Mas a Europa de então não via também com bons olhos uma tal obra fruto da desfaçatez do mundo, a mesma que se blinda hoje de “bem-pensantes” e vai escorregando na sua prática quotidiana para começar a não querer saber destas matérias intrusivas. Já lhe basta a alienação a que chegou e certamente a última coisa que não quer escutar é que uma aflição nuclear ou um efeito da tramóia do clima a desfaça em bocados. Não há signos inocentes, e muito menos olhares desassombrados acerca de realidades difíceis, também é certo que nem a sátira é matéria aguentável num mundo onde se encontram já todos os elementos de uma transfiguração brutal. É que o mal existe e ao segregá-lo pode vir a revelar-se bem pior. E também o pessimismo vai crescendo à medida que o herói se dá conta de tantas vidas para além daquelas do interior das suas muralhas. Por ora, estamos atravessando o rescaldo amplo de todas as teorias, estamos a testar que entre a ideia e a situação há matéria para desenvolver muitas outras.

No tempo do nosso herói havia ainda a fantasia de entrar numa Mesquita, talvez em busca do obituário das «Mil e uma Noites»: de que morrem afinal os felizes? E ainda se demoravam na contemplação das raparigas orando, e que os Imãs apenas se encolerizavam por isso, e as consequências da aventura que daí advinha; hoje, os nossos jovens Cândidos apenas sabem que os árabes têm uma religião que os força a eles a ter segurança, sem muito alarido, perante o também estado de terror das forças que os vão protegendo . Não dão importância aos Templos em si, mas, ao que dizem transportar nos casacos o ismaelita invasor. A contemplação da beleza uns dos outros é terra queimada e estranhamente todos capitulam na sua esfera de alienação. – Aos nossos pés dorme uma jiboia que suga impassível uns e outros numa espécie de emboscada olímpica e que insiste em não se mostrar.- Depois da desdita da facilidade, provada, provável, ainda há duas gerações, improvável, dissecam agora as mentes vindouras acerca dos seus destinos tão ameaçados, e se de aventura em aventura um sopro de existência lhes mantém um contínuo movimento, cedo perecerão na vacuidade das voltas restando-lhes apenas um magro e saudável ingrediente: o trabalho. Trabalhar de forma simples, sem grandes sonhos ou perspectivas dado a incerteza das estruturas. E assim começa um ciclo novo levando as mãos e a casa Holística onde cada um já suplantado o instinto territorial, esse atavismo dos velhos sonhadores, começará a nova construção. Cultivar cada um o seu canteiro (onde já vai o Jardim!) da sugestão comum para uma vida possível e simplificar o roteiro do mundo, agora em rede, para não se enlouquecer de vez com a “verdade” de todos.
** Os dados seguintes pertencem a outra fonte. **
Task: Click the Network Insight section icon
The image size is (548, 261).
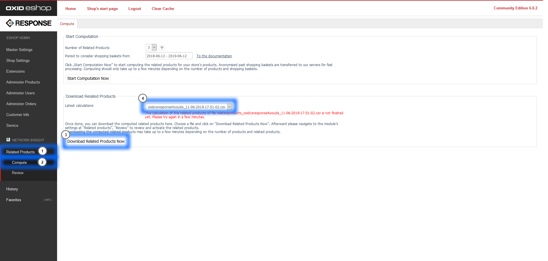Action: [8, 140]
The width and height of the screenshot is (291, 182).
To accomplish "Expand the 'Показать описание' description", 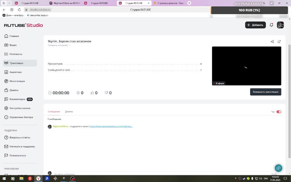I will click(59, 45).
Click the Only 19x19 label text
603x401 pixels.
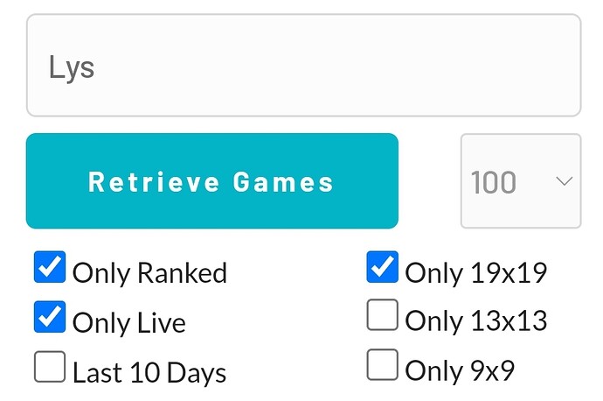pyautogui.click(x=475, y=273)
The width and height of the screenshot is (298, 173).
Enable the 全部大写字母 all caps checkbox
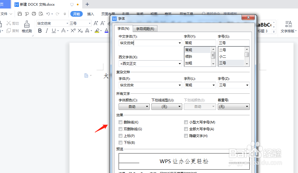pos(186,129)
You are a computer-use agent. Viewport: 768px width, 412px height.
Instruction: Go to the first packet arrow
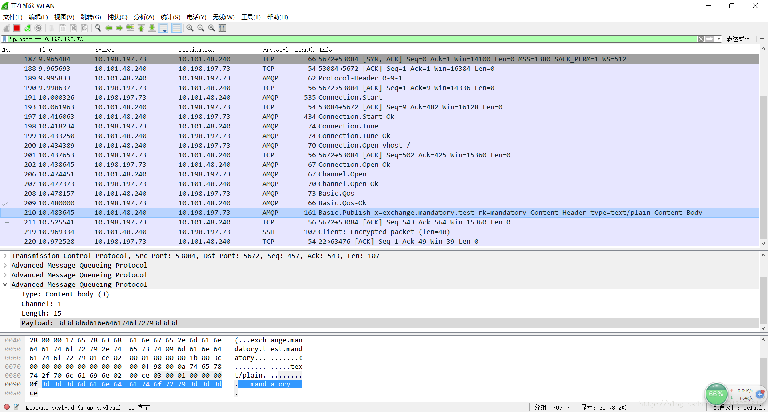click(x=141, y=28)
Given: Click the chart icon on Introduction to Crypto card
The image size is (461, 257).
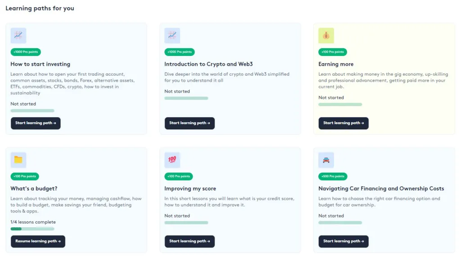Looking at the screenshot, I should (172, 36).
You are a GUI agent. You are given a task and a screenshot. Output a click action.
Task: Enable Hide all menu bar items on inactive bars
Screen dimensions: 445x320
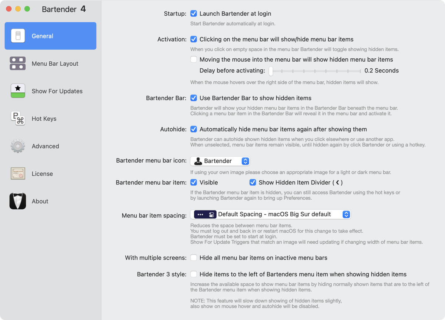pos(194,258)
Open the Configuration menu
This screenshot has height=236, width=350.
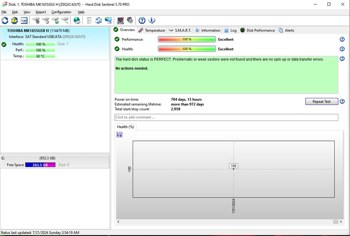pyautogui.click(x=61, y=12)
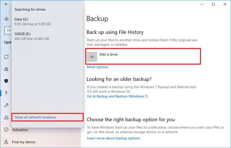Select the Backup arrow icon in sidebar

[x=6, y=93]
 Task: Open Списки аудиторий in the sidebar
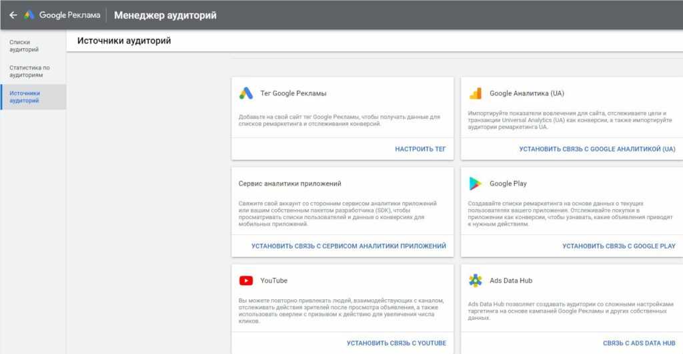[x=24, y=45]
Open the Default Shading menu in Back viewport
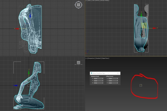Viewport: 167px width, 111px height. 105,1
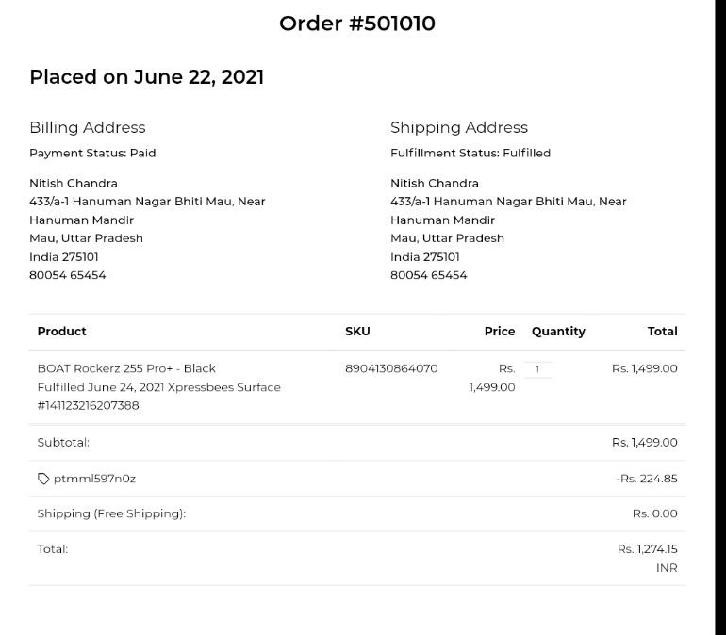Click the discount code tag icon

click(x=43, y=479)
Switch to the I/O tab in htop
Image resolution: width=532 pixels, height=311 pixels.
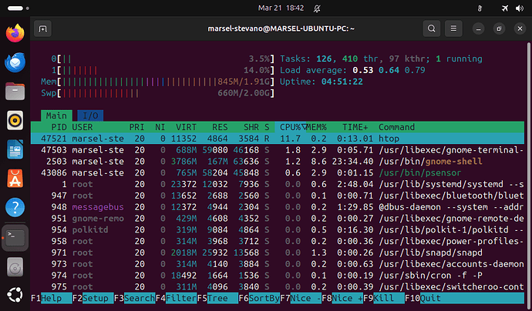pos(89,115)
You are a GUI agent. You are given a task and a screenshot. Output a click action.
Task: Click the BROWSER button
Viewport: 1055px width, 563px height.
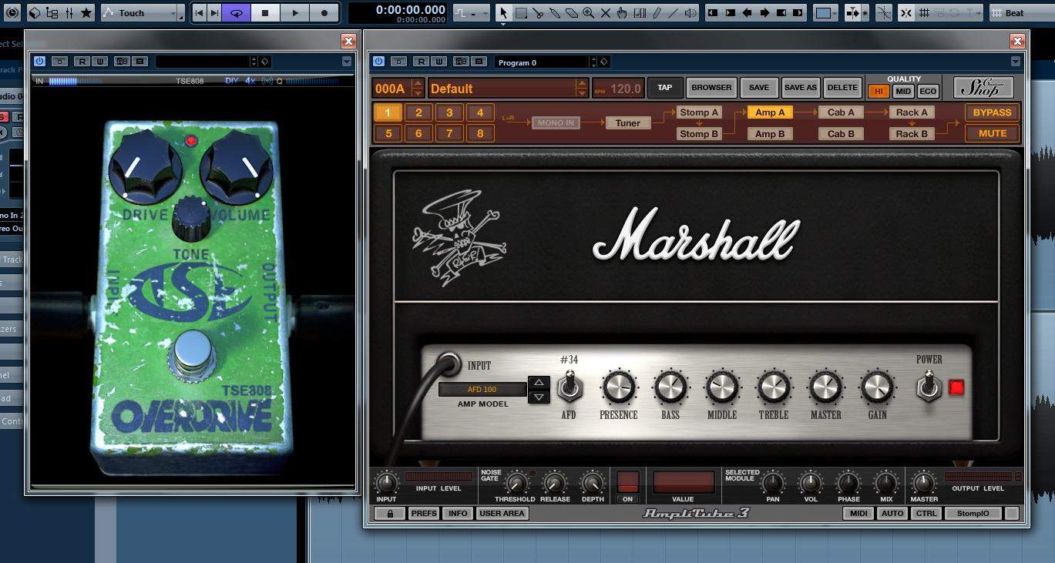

Enquanto isto, espera-se que a ingenuidade não cubra de vez a velha fábula do Jardim do Éden e saibamos que poderemos ser ainda e novamente expulsos pela razão recentemente demonstrada ; que é a de não virmos mais a ser necessários.
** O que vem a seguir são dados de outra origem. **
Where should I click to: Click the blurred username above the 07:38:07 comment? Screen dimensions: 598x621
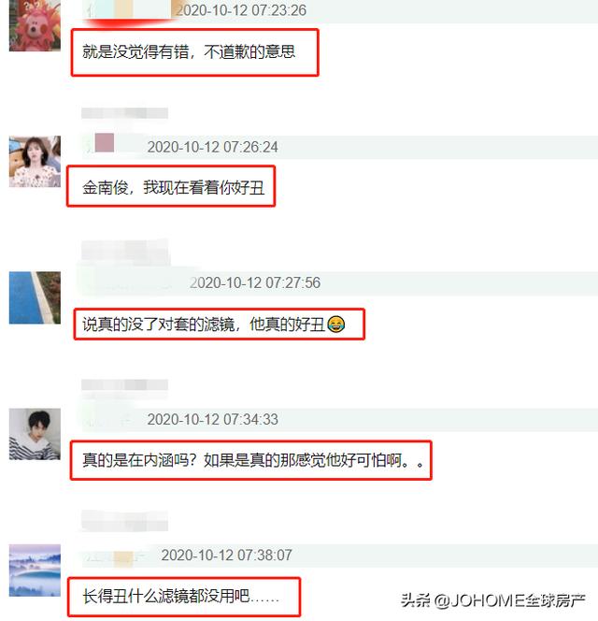point(124,521)
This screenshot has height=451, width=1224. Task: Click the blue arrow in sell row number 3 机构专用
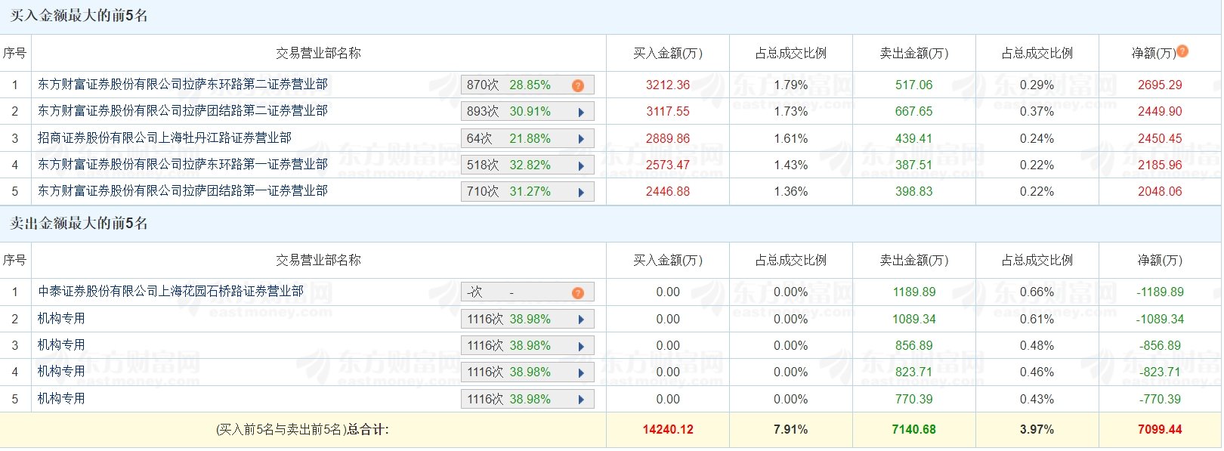tap(581, 347)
Mas, e efectivamente, «tudo vai bem no melhor dos mundos possíveis» sabe-se lá o quão bem poderíamos estar se tudo se tivesse desenrolado ainda melhor, e do mal que deixámos de suportar por não ter corrido pior?! Do optimismo, resta a esperança que os nossos Cândidos nos desculpem por durante tanto tempo não termos notado tanta coisa! Eles vão desculpar. Somos umas das últimas espécies Humanas ainda herdeiros dos Filhos de Deus. Também nós neste momento não sabemos bem dos nossos próprios caminhos.